[What you will do] From the forum thread below about commuting speed on a road bike versus a cross bike, copy word for word the part that runs from "Im sorry I know" to "13 wind dependent.".

[Given passage]
═══

# change in mph from road bike to CX bike for commute



## Montobo (Sep 6, 2012)

This question is based on a proposed new bike build for me. Right now, I commute on a road bike with 25 mm conti gator skin clincher. For certain reasons, I am thinking of a cross bike with tubular tires, 32 mm, "fast rolling," there are several choices in tires, haven't picked it. This way I could alternate between the platforms. I would rather not discuss tubular vs. clincher. Because my route is VERY hilly with some steep climbs, a good mph right now:

15 mph with 25 mm tires. 

What is the estimated mph (ignoring weight difference in bikes) for the CX 32 mm width? Let's assume ideal conditions for road, weather and for bicycle maintenance and for tire pressure.

Thanks a lot for helping me plan.


----------



## Scott B (Dec 1, 2004)

I'm going with "some, not much". How rough are the roads? The smoother the roads the greater the advantage of a skinner tire. If you're climbing a lot rotational weight would have an impact on speed.

I'd think the knobs on a cross tire wouldn't be ideal for road. Also, most have a softer rubber compound, so wear life wouldn't be as good. Those seem like bigger downsides to me. How about a wider road tire? 28mm Gatorskin or a 32 mm Schwalbe Marathon Supreme?


----------



## 32and3cross (Feb 28, 2005)

I will second what Scott B said. Most any 32mm cross tubbie you find even a low profile one will have a soft compound because they are designed withe racing in mind not long mileage and they are damned expensive. 

Im sorry I know you said you didn't want to discuss it but I think using tubulars for commuting is going to limit you tire choice to things that just are not correct for the application.


----------



## Steve B. (Jun 26, 2004)

My one way is 25 miles, all hard surface, some bike trail. 

On my tourer/commuter (27-30lbs Miyata tourer) with rack, fenders, 32mm slicks, I typically avg. about 12.5 - 13 wind dependent.

On my "fast" commuter (Soma Smoothie) with 28mm's, no rack/fenders, I can avg. 14 - 14.5. 

So yes a difference, that I pretty much never really pay attention too.


----------



## Chainstay (Mar 13, 2004)

The weight and relative aerodynamics of the two bikes is also a factor. My bike with cross tires is about 6 pounds heavier than my 23mm road tire bike, plus I lose on rolling resistance and have a more upright riding position. On a hilly route I am 2 mph slower. I actually go even slower because the bike does not inspire me to ride as hard.


----------



## Montobo (Sep 6, 2012)

═══

[Material shown]
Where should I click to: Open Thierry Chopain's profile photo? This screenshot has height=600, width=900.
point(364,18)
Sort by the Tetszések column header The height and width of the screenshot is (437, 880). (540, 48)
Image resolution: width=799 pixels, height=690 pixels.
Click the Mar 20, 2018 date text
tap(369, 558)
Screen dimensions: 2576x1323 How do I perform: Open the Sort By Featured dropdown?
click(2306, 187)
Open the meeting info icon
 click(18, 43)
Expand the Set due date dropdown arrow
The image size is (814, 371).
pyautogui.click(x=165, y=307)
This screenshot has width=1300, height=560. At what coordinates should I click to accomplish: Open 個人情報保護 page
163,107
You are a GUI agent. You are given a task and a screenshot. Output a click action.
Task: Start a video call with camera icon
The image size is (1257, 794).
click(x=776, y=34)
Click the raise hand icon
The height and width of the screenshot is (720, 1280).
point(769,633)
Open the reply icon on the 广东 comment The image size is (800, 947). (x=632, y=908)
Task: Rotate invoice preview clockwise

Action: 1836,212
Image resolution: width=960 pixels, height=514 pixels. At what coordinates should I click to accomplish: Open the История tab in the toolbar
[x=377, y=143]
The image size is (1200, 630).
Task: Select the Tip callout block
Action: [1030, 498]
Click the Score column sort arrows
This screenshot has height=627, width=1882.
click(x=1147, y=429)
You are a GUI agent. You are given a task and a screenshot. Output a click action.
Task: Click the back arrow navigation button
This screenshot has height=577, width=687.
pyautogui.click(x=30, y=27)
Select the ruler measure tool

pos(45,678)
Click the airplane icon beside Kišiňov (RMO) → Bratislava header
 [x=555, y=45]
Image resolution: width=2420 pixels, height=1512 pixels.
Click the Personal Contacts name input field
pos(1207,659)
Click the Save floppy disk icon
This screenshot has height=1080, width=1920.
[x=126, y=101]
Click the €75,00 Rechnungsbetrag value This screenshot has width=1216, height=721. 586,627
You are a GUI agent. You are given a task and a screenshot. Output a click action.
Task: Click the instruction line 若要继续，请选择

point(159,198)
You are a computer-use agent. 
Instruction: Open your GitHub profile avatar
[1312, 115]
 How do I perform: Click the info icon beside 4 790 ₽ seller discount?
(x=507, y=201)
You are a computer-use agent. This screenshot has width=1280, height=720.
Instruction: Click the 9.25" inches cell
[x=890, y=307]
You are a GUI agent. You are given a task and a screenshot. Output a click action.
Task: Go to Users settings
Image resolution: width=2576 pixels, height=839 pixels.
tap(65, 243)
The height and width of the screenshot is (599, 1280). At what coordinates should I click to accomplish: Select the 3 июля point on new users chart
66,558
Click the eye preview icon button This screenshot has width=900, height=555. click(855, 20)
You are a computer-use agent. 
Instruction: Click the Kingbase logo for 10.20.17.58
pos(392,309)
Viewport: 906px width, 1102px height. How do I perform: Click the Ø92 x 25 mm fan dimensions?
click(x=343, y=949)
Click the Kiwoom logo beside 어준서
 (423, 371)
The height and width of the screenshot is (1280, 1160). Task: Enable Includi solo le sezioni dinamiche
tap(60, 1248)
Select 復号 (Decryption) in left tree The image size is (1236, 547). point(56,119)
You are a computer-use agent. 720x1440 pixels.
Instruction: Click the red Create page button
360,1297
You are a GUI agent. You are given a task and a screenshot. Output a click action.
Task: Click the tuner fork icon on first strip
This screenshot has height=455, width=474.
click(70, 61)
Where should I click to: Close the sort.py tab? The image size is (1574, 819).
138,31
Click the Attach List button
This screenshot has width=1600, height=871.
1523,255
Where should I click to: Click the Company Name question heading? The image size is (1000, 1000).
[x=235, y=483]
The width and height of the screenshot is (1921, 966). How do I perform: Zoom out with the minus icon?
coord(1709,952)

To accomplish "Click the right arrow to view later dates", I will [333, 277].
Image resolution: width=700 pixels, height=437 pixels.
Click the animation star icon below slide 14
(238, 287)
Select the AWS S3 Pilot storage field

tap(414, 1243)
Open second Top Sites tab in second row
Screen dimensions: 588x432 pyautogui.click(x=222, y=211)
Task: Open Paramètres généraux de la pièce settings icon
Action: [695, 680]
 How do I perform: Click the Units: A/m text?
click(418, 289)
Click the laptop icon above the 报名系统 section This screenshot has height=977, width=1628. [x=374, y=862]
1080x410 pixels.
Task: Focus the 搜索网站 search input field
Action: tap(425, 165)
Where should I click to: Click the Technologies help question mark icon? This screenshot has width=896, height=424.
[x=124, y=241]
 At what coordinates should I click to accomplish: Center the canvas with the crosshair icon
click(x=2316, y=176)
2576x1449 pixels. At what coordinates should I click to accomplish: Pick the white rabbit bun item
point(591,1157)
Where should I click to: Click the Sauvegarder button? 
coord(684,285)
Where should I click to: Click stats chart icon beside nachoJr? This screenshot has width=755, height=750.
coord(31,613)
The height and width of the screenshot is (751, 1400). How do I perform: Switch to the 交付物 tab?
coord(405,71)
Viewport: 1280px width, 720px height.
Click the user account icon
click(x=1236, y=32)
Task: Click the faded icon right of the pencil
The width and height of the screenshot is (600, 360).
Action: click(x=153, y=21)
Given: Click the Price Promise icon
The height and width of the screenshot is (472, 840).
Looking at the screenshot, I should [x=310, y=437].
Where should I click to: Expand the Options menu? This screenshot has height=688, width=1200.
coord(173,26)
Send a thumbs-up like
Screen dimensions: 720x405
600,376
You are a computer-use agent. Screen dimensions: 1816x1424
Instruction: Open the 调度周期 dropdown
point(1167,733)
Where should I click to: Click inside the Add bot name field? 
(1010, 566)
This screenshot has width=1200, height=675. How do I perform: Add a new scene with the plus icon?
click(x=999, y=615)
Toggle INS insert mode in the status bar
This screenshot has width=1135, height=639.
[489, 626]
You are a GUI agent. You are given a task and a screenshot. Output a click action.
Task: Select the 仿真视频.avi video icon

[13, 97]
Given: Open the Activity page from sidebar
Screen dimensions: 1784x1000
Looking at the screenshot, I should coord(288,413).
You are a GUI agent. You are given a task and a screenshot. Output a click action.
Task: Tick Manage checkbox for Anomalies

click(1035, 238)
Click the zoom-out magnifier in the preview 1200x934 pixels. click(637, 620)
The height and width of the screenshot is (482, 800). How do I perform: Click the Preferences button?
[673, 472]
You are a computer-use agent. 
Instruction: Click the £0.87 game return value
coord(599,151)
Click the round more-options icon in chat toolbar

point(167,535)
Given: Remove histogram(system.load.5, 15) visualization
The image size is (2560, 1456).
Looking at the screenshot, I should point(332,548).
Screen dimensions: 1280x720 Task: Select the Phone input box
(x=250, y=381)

═══

[Task answer]
Im sorry I know you said you didn't want to discuss it but I think using tubulars for commuting is going to limit you tire choice to things that just are not correct for the application.


----------



## Steve B. (Jun 26, 2004)

My one way is 25 miles, all hard surface, some bike trail. 

On my tourer/commuter (27-30lbs Miyata tourer) with rack, fenders, 32mm slicks, I typically avg. about 12.5 - 13 wind dependent.